Sie haben nicht berücksichtigt, dass 2004 ein Gesetz erlassen wurde, wonach alles an privater Altersvorsorge krankenversicherungspflichtig ist. Der Rentenempfänger muss den vollen Satz tragen. Banken und Versicherungen, die diese private Altersvorsorge anbieten, werden nicht an der Krankenversicherung beteiligt, obwohl ihre Einnahmen über Zinsen am Geldmarkt deutlich höher liegen als das, was man als Rente ausgezahlt bekommt. Letztlich erhalte ich dann das, was ich auch bei längerfristigen Anlagen bei Banken bekomme. Während die Banken und Versicherungen bei der privaten Altersvorsorge von einer Lebenserwartung von 95 Jahren ausgehen – gesetzlich erlaubt – und daher die Auszahlungen entsprechend strecken mit der Folge, dass die monatlichen Zahlungen entsprechend sinken, gehen die offiziellen Statistiken aber von 78 Jahren bei Männern und 82 Jahren bei Frauen aus. Letztlich bekommt man bei Erreichen des statistischen Alters nur seinen eingezahlten Betrag raus, Zinsen und staatliche Förderung bleiben bei den Banken und Versicherungen (generell behalten diese ca. 25 Prozent vom Kapital). Die private Altersvorsorge ist staatlich erlaubter und staatlich subventionierter Betrug.

Ich würde es heute nicht mehr machen. Besser wäre gewesen, der Staat hätte die bisher gezahlten Subventionen in den Umbau der Rente – weg vom Generationenvertrag und hin zur Individualrente – investiert.

Josef Lückerath, Berlin-Schöneberg

Eine kleine Ergänzung: Nach dem Wortlaut des Gesetzes „Alterssicherung der Landwirte“ gilt jede Ehefrau eines Landwirtes „Kraft gesetzlicher Fiktion" ebenfalls als Landwirt.

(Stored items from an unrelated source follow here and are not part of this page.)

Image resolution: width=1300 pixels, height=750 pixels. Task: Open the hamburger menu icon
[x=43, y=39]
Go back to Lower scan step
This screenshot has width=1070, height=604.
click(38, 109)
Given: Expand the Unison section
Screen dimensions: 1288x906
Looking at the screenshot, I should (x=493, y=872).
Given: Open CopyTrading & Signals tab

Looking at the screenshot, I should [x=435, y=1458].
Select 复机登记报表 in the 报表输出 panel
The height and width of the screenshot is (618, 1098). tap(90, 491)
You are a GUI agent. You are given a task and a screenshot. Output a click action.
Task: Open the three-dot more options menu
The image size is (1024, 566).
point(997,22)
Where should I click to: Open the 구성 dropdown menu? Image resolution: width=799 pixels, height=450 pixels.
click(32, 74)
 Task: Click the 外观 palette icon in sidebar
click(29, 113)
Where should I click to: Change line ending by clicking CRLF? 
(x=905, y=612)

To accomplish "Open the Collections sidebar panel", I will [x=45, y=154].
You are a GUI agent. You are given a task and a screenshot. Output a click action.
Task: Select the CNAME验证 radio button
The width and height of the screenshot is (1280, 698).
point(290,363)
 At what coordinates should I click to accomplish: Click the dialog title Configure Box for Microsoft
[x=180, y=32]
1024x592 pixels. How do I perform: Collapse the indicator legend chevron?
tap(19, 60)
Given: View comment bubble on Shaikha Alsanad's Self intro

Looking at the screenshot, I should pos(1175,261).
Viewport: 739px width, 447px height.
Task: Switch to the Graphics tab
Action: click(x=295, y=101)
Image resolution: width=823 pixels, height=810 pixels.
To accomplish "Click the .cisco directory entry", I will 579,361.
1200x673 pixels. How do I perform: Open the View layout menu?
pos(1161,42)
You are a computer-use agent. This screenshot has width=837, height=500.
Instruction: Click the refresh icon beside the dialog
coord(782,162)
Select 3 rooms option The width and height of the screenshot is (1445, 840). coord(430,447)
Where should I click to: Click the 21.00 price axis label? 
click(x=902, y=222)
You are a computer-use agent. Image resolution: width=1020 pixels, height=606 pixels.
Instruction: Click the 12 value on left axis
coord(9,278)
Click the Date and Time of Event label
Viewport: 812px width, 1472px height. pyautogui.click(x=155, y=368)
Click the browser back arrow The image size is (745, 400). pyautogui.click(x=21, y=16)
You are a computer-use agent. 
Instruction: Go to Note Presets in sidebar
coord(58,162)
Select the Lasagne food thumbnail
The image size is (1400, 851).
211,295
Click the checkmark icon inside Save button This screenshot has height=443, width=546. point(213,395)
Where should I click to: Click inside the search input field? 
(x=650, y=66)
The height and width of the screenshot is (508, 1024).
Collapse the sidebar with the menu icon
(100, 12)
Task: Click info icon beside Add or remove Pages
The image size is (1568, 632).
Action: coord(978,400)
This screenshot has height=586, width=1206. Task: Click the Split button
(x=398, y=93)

Herrn Martensteins Forderung, dass mehr Frauen Landwirte sein sollten, wurde quasi vom Gesetzgeber schon 1995 in vorauseilendem Gehorsam zumindest rentenrechtlich erfüllt. Das findet übrigens bei dem betroffenen Personenkreis durchaus nicht immer Zustimmung, zieht es doch eine Zahlungspflicht in die spezielle Rentenversicherung der Landwirte sowohl für den „echten“ Landwirt, als auch für den „fiktiven“ nach sich. Das Gesetz macht aber – ebenfalls ganz fortschrittlich – keinen Unterschied zwischen den Geschlechtern. Heiratet ein Mann eine – der bislang noch wenigen – Frauen, die bereits als Landwirtin tätig sind, so „erwischt“ ihn die Pflicht zur Beitragszahlung ebenso. Wenn es also darum geht, die Zahl der potentiellen Beitragszahler/innen zu erhöhen, ist der Staat durchaus vorn dabei.